Monday, July 20, 2009
Monday, June 01, 2009
Old
New
When we lived in Denver in the 80's, I used to travel to New Mexico almost every month on business. I have fond memories of working in that state. I'm drawn to Native American culture, and there it blends with Latinos and the whites and becomes a "Land of Enchantment." I loved traveling among it's vistas and deserts, shopping for pots, rugs and jewelry made by the Navajo, Zuni, Hopi, and several other pueblo Indian tribes. I visited ruins left by the cliff dwelling Anazasis and enjoyed Tony Hillerman mystery novels set on the Navajo reservation. I've always preferred the state to it's bigger, more populated and in my opinion more glitzy neighbor, Arizona.
I don't know how new it is, but last week I saw the latest New Mexico license plate with "USA" printed on it at the bottom. I guessed that the new plate is a response to surveys done in the US mostly on the east coast, where when asked where New Mexico is a surprising percentage of Americans answered it is in Mexico! I'm sure the good folks in the Land of Enchantment are proud of their status as a state and felt that putting "USA" on the license plate will forever settle it's status in the minds of those who don't pay much attention to anything not in the Bos-Wash corridor. Myself, I prefer the old license plate.

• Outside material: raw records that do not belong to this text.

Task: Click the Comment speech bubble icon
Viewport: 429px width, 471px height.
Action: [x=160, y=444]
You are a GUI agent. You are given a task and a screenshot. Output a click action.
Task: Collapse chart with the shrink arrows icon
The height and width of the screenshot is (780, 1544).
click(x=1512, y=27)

We in the Rocky Mountain states like to be taken seriously. Utah has struggled with it's national image since before it became a state and it continues to try hard to prove that it's well within the mainstream. That's what hosting the 2002 Olympics was about, the candidacy of Mitt Romney, and the tourism board's motto of a few years back, "A Pretty Great State." Idaho would love to shed it's image as the potato state, Utah as the fundamental Mormon state, and New Mexico would just like you to know it IS a state. Montana is in better shape, known as the place where rich celebrities buy up huge ranches, Arizona is where the snowbirds go, and Colorado has successfully marketed itself as THE Rocky Mountain state.

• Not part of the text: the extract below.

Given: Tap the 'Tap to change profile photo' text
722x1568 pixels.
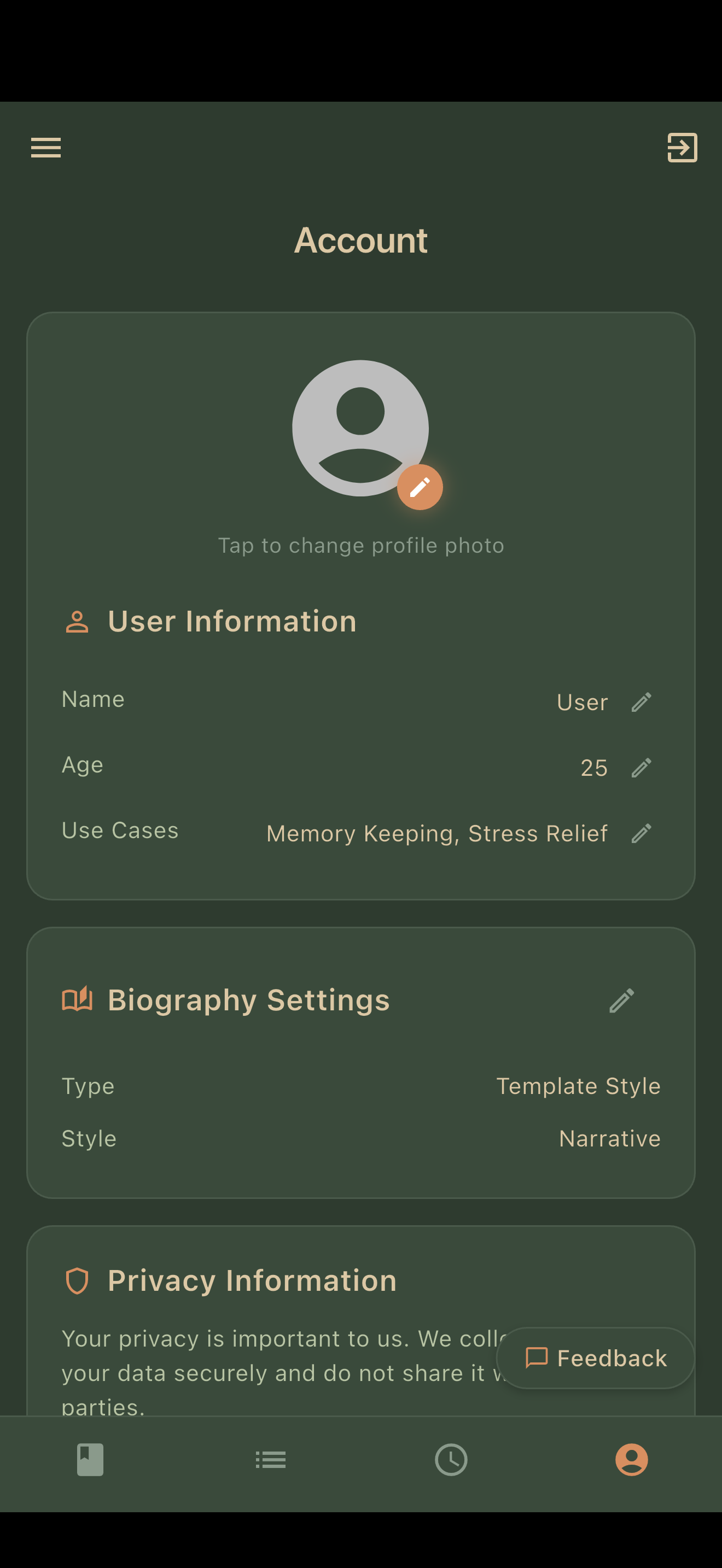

Being a transplant (we've lived here over twenty years, but still, I'm not a native), I've always enjoyed the uncrowded open vastness of the west, sagebrush and all. I was raised in Los Angeles, and we lived there as a family and moved to Philadelphia, Denver, and back to Philly before coming here. Having lived in those big cities, I wouldn't want any city in the Rockies to approach the size of those places (alas, Phoenix already has and Denver is close). To me Las Vegas is everything the real west isn't, and I'd like things to stay pretty much the way the are out here, or even revert back a little. I love to visit San Francisco, New York and Chicago (especially because Katie and her family are there) but give me a home where the buffalo roam and the deer and the antelope play.